Below are the entries; count how many lines contain the word "computer" and reply with that number alone.

■ Stored items from a collection
==========
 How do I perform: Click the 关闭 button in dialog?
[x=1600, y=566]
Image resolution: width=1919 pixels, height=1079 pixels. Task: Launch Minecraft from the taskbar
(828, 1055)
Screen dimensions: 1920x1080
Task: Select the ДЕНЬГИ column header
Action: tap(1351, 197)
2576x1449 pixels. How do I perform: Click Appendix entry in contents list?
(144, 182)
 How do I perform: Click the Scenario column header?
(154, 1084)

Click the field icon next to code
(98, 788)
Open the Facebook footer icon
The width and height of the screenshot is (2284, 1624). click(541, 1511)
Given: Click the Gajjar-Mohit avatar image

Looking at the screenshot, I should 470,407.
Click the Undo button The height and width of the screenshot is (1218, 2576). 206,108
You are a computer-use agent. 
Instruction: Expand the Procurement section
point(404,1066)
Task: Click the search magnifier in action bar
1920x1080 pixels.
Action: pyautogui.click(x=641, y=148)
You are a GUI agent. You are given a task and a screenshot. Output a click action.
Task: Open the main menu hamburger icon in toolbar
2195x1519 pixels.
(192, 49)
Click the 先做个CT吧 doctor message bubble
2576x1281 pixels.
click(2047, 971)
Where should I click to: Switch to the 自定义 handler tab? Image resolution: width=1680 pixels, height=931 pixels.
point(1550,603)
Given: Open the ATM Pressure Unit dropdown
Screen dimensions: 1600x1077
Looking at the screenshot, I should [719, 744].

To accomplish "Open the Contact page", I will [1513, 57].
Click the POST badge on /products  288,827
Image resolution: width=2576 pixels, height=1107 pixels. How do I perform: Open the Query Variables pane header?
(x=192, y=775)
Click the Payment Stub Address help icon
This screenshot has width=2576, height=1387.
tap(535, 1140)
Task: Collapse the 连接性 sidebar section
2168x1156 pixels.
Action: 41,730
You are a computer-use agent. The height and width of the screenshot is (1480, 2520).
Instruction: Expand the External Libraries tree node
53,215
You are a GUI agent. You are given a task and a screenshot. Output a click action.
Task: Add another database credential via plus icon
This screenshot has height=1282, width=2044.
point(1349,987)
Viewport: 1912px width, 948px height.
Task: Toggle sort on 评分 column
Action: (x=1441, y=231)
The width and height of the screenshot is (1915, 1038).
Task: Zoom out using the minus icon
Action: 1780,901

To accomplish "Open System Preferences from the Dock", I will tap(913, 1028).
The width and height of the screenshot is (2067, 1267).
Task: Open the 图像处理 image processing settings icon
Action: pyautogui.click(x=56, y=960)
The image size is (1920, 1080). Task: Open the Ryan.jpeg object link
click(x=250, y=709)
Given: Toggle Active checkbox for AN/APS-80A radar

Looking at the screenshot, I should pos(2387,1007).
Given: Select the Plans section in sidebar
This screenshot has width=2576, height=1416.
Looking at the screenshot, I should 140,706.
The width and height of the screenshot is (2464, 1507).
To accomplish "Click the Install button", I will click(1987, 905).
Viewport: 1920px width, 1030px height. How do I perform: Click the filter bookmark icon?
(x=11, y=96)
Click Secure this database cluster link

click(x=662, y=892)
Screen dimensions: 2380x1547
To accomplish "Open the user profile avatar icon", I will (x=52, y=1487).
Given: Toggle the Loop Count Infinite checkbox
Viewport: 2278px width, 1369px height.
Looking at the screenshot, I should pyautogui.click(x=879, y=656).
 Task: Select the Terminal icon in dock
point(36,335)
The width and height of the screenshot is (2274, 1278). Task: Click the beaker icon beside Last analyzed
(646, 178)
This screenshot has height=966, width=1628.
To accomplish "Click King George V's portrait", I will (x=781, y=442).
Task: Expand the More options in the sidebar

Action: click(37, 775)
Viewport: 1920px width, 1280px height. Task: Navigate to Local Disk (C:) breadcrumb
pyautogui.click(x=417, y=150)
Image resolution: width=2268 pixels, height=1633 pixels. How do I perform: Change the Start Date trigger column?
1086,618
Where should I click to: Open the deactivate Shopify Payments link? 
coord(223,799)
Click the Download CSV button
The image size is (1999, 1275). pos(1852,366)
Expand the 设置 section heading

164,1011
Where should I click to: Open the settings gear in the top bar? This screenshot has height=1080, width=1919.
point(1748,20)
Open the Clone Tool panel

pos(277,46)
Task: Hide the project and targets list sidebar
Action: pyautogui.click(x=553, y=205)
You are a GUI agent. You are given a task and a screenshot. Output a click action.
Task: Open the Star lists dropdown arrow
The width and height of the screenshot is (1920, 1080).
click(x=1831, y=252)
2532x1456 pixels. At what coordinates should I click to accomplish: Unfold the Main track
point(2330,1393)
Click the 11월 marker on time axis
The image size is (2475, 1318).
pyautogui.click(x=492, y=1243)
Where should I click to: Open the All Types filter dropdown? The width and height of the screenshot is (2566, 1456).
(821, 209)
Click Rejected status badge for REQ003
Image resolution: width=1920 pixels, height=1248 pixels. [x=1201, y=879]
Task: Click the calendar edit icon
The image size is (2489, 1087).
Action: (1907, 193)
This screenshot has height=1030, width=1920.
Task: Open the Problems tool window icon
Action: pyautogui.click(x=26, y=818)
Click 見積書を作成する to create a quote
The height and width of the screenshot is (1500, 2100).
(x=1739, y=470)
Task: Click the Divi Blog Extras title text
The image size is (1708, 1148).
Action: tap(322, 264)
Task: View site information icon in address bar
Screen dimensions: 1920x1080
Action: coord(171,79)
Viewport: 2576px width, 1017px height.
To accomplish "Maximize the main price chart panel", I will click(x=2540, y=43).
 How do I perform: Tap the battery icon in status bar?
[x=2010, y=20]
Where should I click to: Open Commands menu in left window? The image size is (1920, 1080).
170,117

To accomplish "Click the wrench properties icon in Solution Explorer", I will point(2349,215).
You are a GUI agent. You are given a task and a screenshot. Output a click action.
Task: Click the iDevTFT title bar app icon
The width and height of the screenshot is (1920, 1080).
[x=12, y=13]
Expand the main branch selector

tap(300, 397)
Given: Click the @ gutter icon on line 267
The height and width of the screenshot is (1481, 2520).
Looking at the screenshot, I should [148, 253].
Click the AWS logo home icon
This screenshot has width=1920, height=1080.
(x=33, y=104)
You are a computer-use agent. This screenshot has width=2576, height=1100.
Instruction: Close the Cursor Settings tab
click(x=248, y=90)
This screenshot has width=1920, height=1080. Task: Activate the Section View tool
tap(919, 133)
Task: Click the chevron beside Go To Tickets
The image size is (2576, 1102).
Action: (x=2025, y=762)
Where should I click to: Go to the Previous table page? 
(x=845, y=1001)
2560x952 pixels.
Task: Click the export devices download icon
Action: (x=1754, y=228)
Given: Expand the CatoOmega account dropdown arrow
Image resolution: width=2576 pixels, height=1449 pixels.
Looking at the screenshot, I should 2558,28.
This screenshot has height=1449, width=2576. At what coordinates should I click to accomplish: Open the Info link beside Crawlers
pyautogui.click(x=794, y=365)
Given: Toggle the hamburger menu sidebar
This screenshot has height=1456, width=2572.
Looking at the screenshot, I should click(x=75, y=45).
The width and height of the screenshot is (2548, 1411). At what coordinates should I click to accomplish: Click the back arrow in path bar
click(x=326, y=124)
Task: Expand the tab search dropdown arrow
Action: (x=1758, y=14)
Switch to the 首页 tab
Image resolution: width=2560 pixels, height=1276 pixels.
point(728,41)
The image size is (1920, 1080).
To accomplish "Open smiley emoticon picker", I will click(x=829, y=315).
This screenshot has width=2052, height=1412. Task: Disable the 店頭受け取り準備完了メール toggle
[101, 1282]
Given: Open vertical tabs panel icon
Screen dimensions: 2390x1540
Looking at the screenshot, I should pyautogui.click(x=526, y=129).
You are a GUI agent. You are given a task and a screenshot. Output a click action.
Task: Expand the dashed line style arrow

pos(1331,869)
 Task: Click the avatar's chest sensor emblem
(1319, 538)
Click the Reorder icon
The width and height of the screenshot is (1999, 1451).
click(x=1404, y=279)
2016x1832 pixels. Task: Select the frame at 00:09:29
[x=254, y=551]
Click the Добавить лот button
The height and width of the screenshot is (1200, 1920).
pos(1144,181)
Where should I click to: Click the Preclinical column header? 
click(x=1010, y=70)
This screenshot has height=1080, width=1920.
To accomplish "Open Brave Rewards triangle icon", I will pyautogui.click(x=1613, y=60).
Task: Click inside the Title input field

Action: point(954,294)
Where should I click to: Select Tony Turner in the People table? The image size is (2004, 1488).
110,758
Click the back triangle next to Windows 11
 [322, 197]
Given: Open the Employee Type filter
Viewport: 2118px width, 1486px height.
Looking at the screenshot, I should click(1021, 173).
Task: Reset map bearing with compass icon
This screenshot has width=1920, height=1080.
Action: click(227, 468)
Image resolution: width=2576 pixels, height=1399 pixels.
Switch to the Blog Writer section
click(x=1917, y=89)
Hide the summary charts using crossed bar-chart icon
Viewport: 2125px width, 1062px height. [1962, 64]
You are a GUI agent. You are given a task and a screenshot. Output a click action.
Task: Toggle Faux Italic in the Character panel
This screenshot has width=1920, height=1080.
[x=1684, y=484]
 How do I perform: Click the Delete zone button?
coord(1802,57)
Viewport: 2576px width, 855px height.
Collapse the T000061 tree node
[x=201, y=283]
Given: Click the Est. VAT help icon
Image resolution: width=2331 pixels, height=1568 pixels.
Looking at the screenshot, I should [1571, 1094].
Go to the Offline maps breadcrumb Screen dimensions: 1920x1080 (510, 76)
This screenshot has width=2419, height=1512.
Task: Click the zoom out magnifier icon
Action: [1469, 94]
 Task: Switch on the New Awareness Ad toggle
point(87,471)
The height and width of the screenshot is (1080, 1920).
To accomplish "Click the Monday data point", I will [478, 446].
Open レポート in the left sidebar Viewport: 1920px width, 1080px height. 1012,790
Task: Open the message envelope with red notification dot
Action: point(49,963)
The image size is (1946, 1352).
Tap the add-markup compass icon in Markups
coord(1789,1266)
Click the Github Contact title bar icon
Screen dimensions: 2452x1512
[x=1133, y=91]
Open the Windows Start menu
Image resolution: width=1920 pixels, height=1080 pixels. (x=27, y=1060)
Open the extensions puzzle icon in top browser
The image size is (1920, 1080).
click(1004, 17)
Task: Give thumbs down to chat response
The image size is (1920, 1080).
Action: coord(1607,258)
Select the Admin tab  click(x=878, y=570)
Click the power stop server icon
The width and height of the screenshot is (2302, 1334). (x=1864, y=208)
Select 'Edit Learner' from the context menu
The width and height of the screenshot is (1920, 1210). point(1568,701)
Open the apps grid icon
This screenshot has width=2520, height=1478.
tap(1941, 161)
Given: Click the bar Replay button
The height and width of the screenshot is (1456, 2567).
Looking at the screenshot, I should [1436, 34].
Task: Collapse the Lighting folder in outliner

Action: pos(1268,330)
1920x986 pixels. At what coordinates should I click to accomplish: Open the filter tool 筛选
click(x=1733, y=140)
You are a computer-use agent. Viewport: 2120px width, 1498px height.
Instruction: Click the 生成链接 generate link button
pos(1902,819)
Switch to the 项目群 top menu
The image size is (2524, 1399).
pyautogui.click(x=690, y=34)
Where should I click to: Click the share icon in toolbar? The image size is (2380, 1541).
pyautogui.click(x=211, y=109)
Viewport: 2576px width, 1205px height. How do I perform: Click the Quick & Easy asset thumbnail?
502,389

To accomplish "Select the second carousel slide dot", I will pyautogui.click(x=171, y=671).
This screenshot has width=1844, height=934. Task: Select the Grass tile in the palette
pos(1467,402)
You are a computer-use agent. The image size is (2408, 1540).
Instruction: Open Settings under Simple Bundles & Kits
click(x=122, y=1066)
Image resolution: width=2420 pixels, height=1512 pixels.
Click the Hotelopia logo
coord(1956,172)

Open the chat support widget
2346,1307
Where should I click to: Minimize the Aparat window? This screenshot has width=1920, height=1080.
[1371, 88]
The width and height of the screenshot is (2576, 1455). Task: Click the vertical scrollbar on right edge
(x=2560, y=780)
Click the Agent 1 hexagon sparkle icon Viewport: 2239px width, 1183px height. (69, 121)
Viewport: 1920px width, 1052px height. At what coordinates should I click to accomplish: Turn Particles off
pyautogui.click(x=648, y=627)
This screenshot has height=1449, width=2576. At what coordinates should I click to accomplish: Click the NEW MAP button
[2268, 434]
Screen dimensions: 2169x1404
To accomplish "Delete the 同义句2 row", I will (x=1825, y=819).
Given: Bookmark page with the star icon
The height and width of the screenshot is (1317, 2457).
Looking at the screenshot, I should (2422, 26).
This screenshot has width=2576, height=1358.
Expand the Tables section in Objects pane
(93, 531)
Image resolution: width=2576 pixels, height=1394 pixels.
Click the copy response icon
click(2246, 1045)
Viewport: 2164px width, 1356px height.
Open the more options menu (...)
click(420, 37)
==========
■ Solution for this problem
5